I recently had an issue where one of the HyperV hosts had a CPU issue and it came down, bringing most of my non-critical VMs with it, plus a free piece of software that I use for network & system monitoring and availability. Because of this, and the fact that iDRAC locked up also, I did not get any alerts about the crash.
So I am wondering how I can (cheaply) get a redundant availability monitoring system in place--Is is as simple as running Nagios or Zenoss (or whatever) on two different HyperV hosts?
It just seems like running more than one copy of Nagios/Zenoss/etc could be expensive and have high overhead.
Thoughts?
Yes.
Redundancy means having more than one of a critical component. Monitoring is a critical component, therefore you need more than one monitoring host. To solve the immediate problem you mention in your question you just need to set up a second canary on a separate host.
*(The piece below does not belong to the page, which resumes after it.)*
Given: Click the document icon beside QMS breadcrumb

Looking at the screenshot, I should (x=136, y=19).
(Note that it doesn't have to be a full-on duplicate of your monitoring environment if continuity in monitoring isn't critical to you: It could just be a nagios check or similar to ensure that the main host is up and running).
More complex solutions include monitoring failover, and you may want also to consider an external monitor (there are lots of services like Pingdom that offer this) to monitor your more critical customer-facing systems as well, but first-glance impressions are that both of these are overkill for what you want -- you just need to be told if your monitoring system has died.
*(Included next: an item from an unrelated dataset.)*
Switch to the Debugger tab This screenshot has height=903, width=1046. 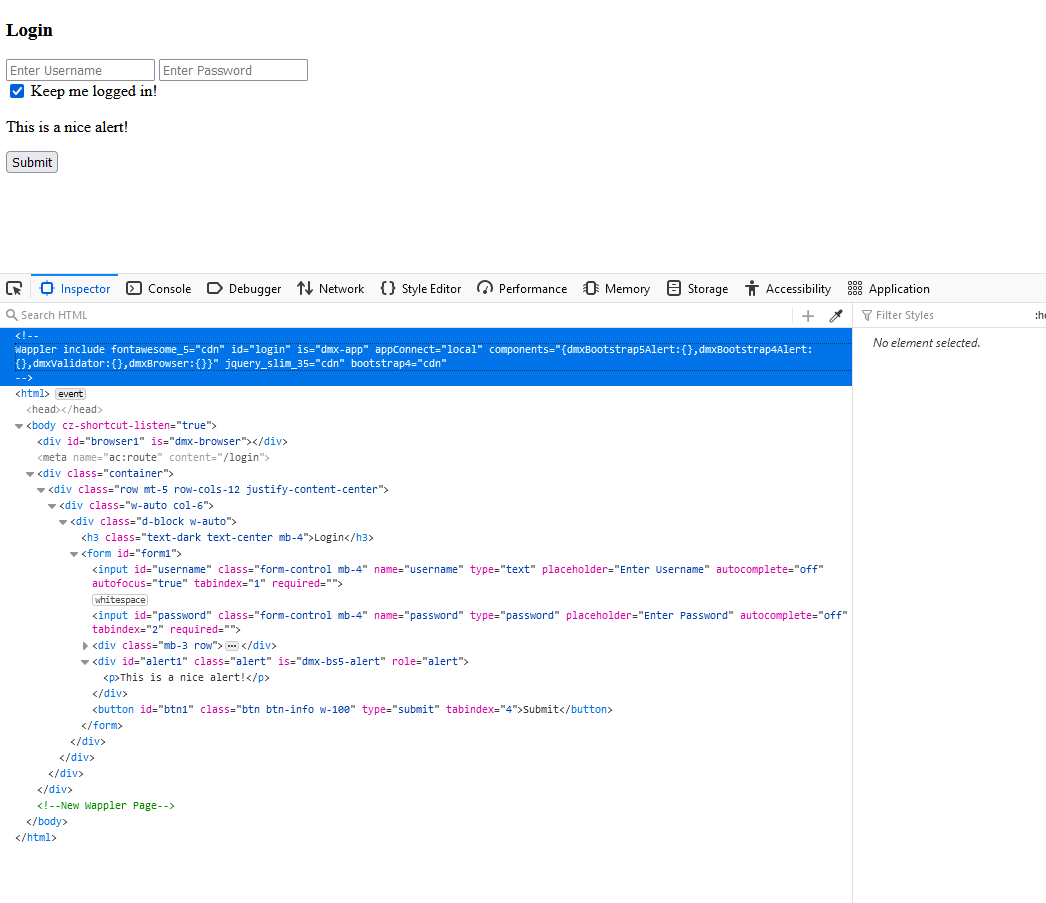[244, 289]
See How do you monitor a monitoring server?
In a nutshell, get an external monitoring system to monitor your local monitoring - if you can expose this to the web. That can be as simple as hosting a website on your internal monitoring servier, which is monitored by a good 3rd party service.
spicework is a free monitoring tool which can help you monitor your non-critical VMs easily.
Why not setup something like Pingdom to monitor the monitoring host?